5 June 2019

Africa: Google Offers New Treasure Trove of Air Quality Data to Researchers

Photo: Bindra/UNICEF
Children in Yenagoa, Bayelsa State, Nigeria pass in front of a flame fed by waste and rubber materials in order to make Kanda, a type of smoked meat, at an abattoir on October 24, 2016. The workers at the slaughterhouse use cow bones, rubber tyres, electric wires, aluminum cans and other waste to sustain the flames, making the fumes very dangerous to inhale.

Google has employed its network of street-view vehicles to also measure street-level air quality in recent years, through an initiative it calls "Project Air View." Today, it's making available to scientists and researcher organizations more of the resulting data from that ongoing initiative.

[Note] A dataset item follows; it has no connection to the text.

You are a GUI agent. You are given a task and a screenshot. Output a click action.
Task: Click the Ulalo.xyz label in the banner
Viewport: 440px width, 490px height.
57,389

The company is releasing an updated version of its air quality data set that includes information collected with partner Aclima's environmental sensors gathered between 2017 and 2018.

The combined data cache includes info from the SF Bay and San Joaquin Valley area, originally starting in 2016, along with the additional two years' worth of data for those areas as well as for other parts of California, and other major cities, including Houston, Salt Lake City, Copenhagen, London and Amsterdam.

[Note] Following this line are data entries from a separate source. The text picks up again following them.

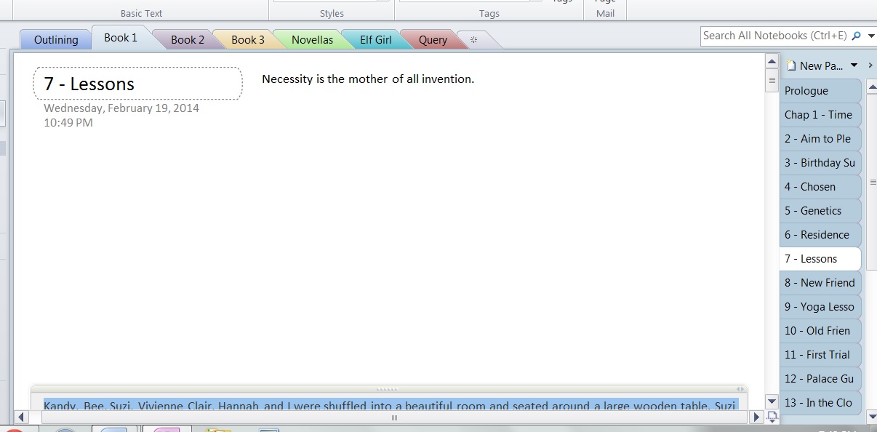Switch to the Query section tab
This screenshot has width=877, height=432.
click(433, 40)
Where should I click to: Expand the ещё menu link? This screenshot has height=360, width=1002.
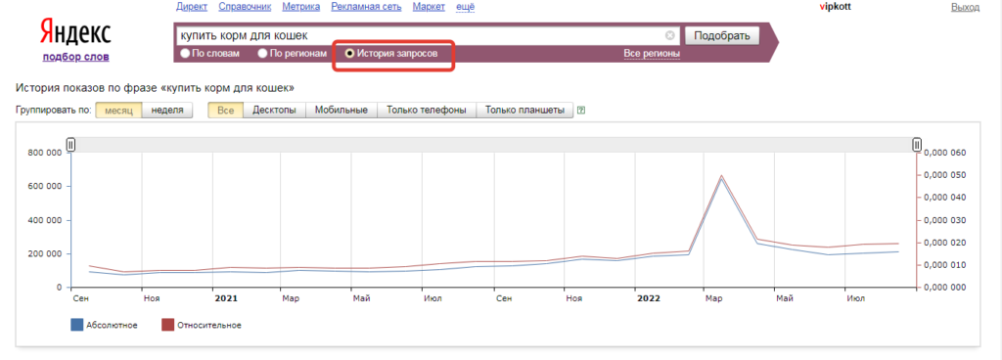[465, 7]
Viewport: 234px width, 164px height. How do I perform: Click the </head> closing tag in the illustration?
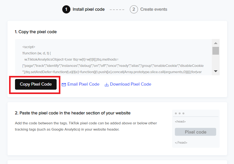181,142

All told, Google’s mapping data set for air quality now includes info covering more than 140,000 miles and 7,000 hours of combined driving time spanning 2016 through 2018. That’s a significant base upon which to build a study of the trajectory of air quality changes over time, and Google plans to not only continue this program, but expand it with additional coverage for more cities globally, including in Asia, Africa and South America.